» SELECTED PASSAGE
Eddings and Eddings

Case

[2009] FamCA 71

3 February 2009


FAMILY COURT OF AUSTRALIA

EDDINGS & EDDINGS [2009] FamCA 71
FAMILY LAW – CHILDREN – with whom the child spends time
Family Law Act 1975 (Cth)
APPLICANT: Mr Eddings
RESPONDENT: Ms Eddings
INDEPENDENT CHILDREN’S LAWYER: Ms O’Neill
FILE NUMBER: BRC 5878 of 2008
DATE DELIVERED: 3 February 2009
PLACE DELIVERED: Brisbane
PLACE HEARD: Brisbane
JUDGMENT OF: Murphy J
HEARING DATE: 3 February 2009

REPRESENTATION

SOLICITOR FOR THE APPLICANT:

Mr Johnson

Johnsons Solicitors and Attorneys

RESPONDENT: Appeared on her own behalf

SOLICITOR FOR THE

INDEPENDENT CHILDREN'S LAWYER:

Ms O’Neill

Legal Aid Queensland

Orders

IT IS ORDERED THAT

  1. The matter be set down for final hearing before Justice Murphy for two (2) days commencing at 10.00am on 15 June 2009 in the Brisbane Registry of the Family Court of Australia.

» WHAT IS ASKED
A) Echo the stretch of the Eddings judgment from "IT IS ORDERED" through "Court of Australia.".
B) Proceed with the Eddings judgment from its last sentence onward.
The material after this point is not needed.

» DATA
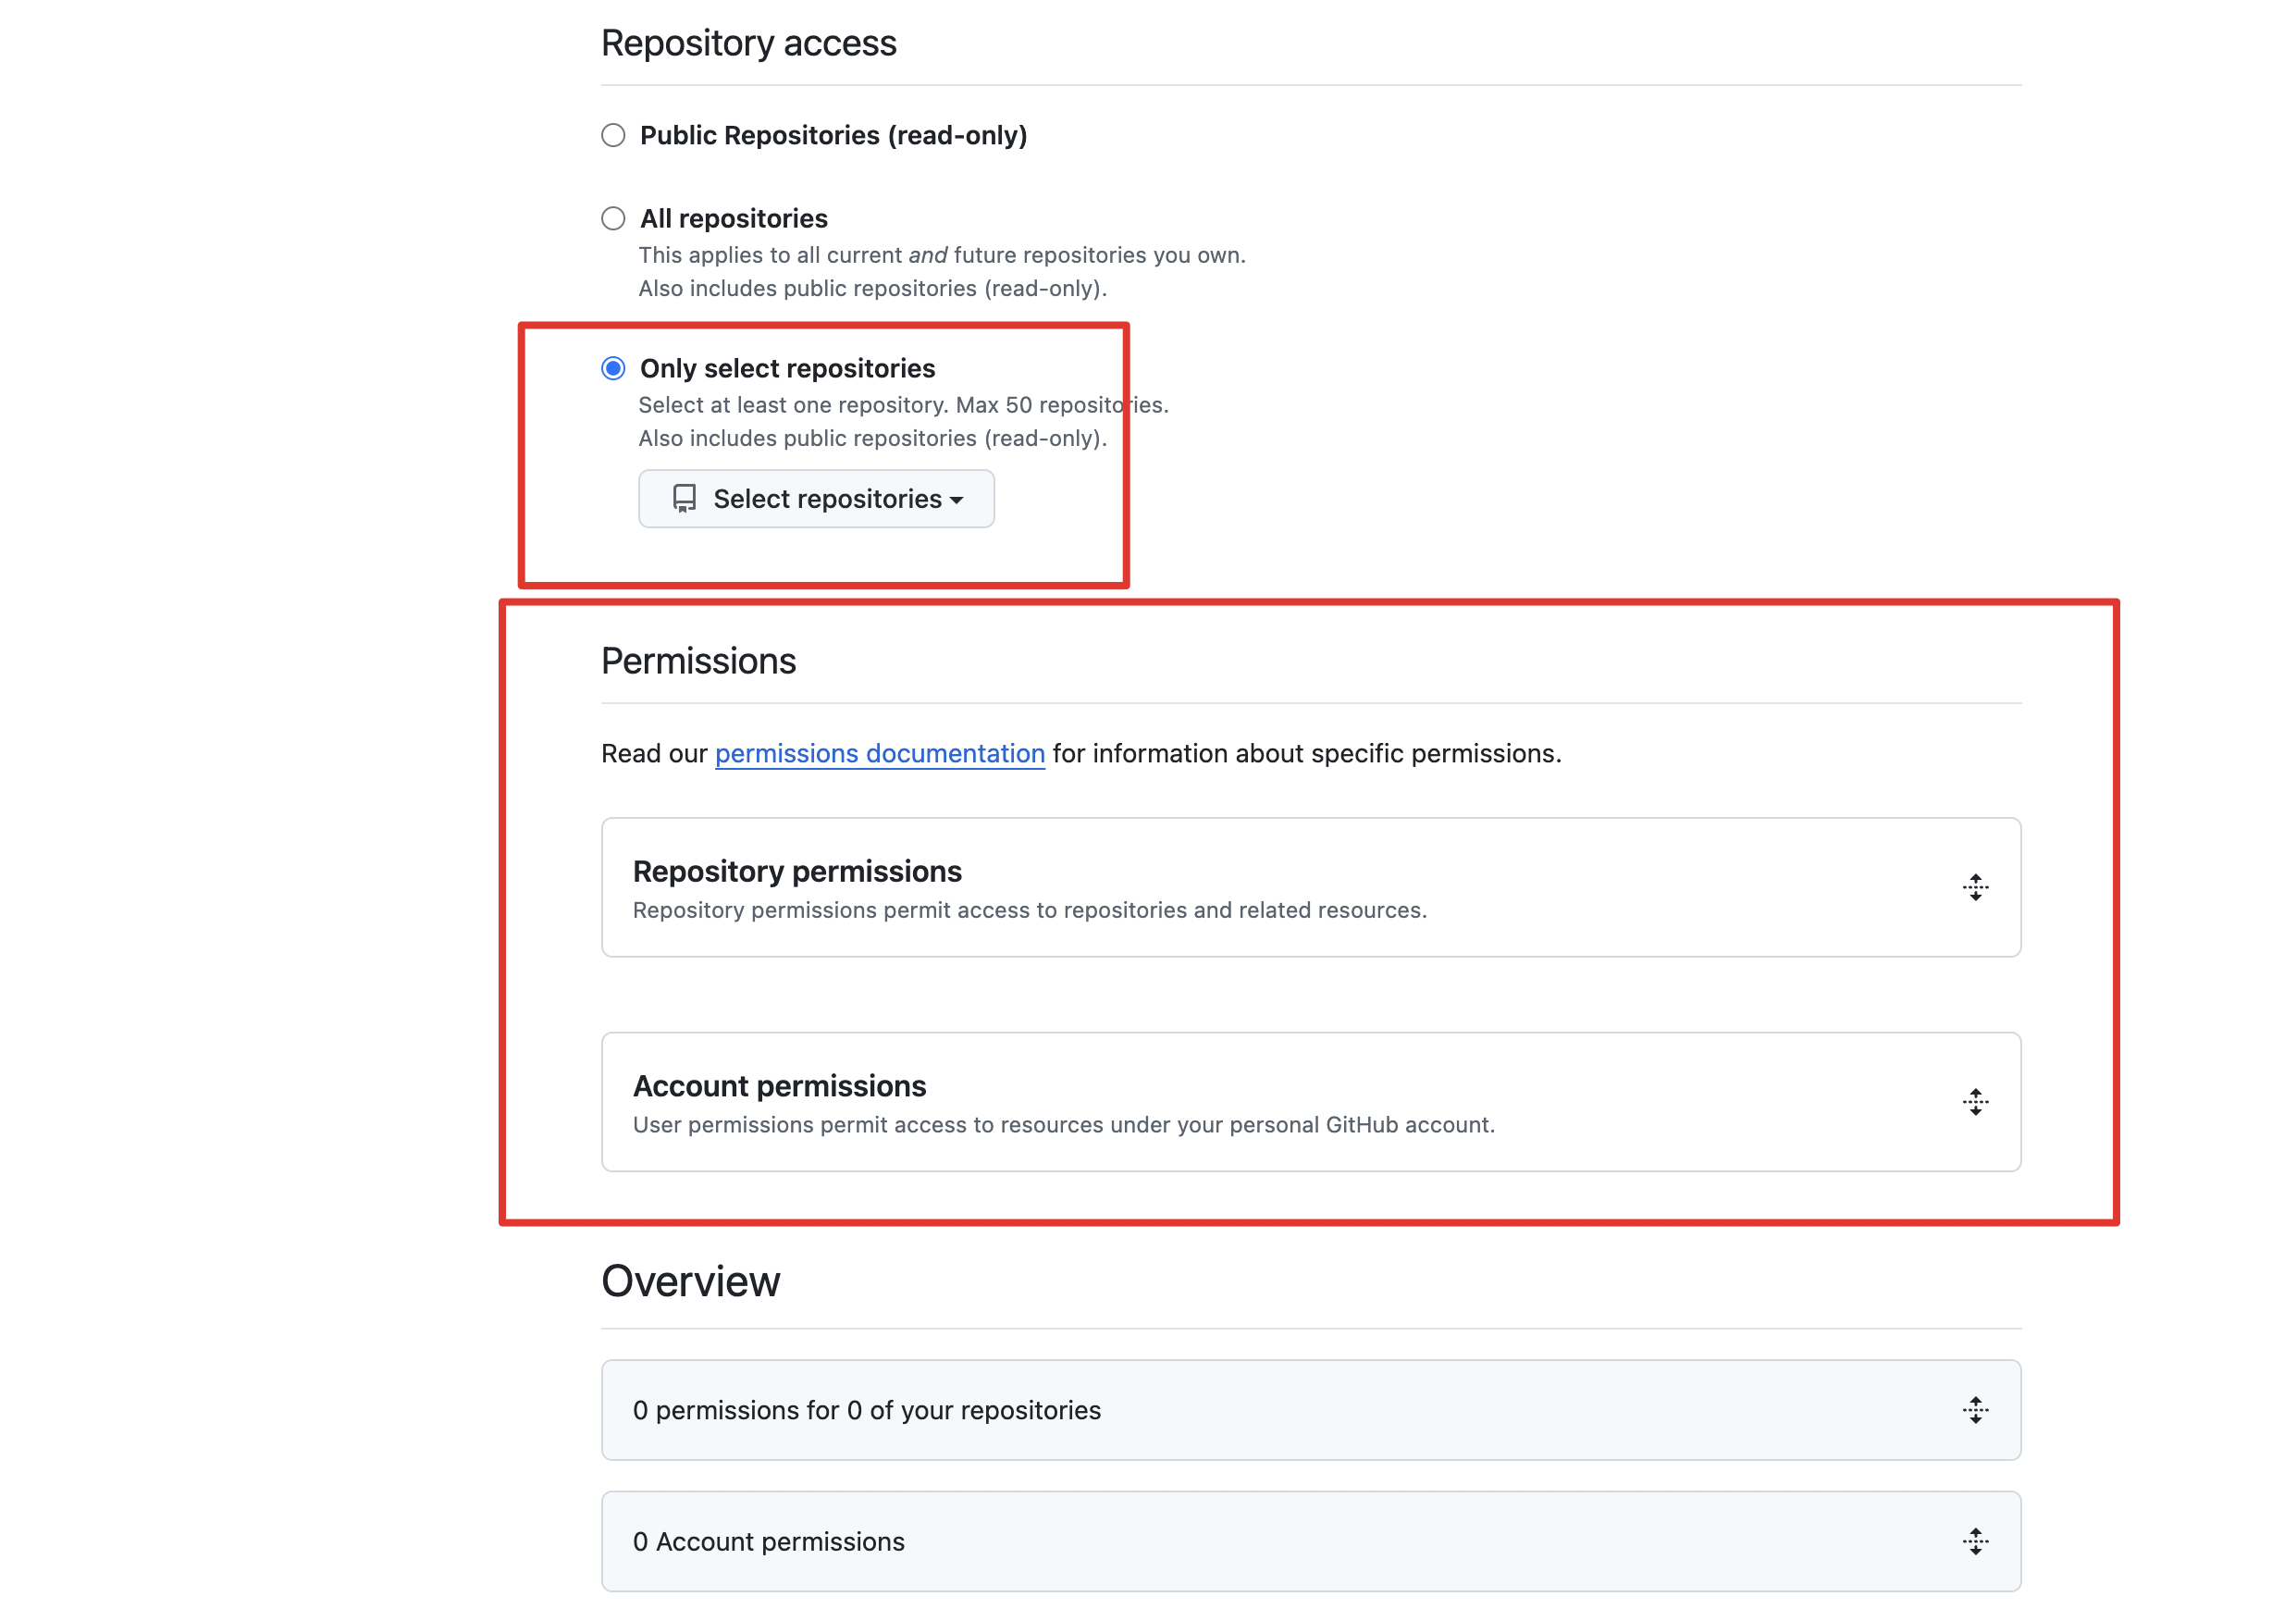Choose the All repositories radio option
The height and width of the screenshot is (1621, 2296).
tap(613, 218)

» RESPONSE LIST
A)
IT IS ORDERED THAT

  1. The matter be set down for final hearing before Justice Murphy for two (2) days commencing at 10.00am on 15 June 2009 in the Brisbane Registry of the Family Court of Australia.

B)
    SUBPOENAE

  2. The Independent Children's Lawyer is granted leave to issue subpoena to give evidence to Ms E, an Officer of the Department of Communities, with respect to her involvement in the events of May 2008 and in particular, any views expressed by the child … born … October 1993 at that time.

  3. Leave is granted to all parties to inspect all documents produced pursuant to all subpoenae, save where objection is taken by the recipient of any subpoenae to either the production or inspection of documents, and the Independent Children's Lawyer ONLY is granted leave to copy any such documents as considered reasonable and necessary, no other parties shall copy any documents without further order of Justice Murphy.

IT IS NOTED THAT all documents produced pursuant to subpoena should forthwith be held by the subpoena section of the Family Court of Australia, Brisbane.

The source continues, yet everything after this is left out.